Entries taken from a collection:
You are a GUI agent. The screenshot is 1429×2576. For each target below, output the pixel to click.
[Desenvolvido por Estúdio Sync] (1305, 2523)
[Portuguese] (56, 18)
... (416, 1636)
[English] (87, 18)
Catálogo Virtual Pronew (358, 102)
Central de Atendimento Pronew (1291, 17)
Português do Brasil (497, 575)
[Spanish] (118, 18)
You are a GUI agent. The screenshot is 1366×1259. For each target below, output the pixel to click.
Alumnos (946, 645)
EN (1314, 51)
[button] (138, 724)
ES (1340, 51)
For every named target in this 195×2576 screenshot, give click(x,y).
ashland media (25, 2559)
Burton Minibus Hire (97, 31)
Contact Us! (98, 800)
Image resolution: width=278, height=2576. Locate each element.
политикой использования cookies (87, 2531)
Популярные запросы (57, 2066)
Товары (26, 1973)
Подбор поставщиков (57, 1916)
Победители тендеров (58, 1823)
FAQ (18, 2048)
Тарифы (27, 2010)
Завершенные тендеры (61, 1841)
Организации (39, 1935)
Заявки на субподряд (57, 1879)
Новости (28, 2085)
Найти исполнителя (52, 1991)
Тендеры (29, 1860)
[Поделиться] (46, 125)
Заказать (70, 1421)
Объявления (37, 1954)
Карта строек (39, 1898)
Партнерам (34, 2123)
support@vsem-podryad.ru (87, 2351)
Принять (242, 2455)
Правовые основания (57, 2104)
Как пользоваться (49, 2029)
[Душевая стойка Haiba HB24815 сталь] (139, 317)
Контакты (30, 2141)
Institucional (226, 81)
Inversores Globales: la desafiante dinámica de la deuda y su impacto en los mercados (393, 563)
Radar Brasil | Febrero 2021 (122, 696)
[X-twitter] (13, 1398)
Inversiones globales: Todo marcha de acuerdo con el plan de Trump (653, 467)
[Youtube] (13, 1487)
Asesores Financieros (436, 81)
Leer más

- Task brief
Find all lines holding the word "target" in the records above and copy them.

- Result
You are a GUI agent. The screenshot is 1429×2576. For each target below, output the pixel to click.
You are a GUI agent. The screenshot is 1366×1259. For each target below, output the pixel to click.
For every named target in this 195×2576 screenshot, give click(x,y).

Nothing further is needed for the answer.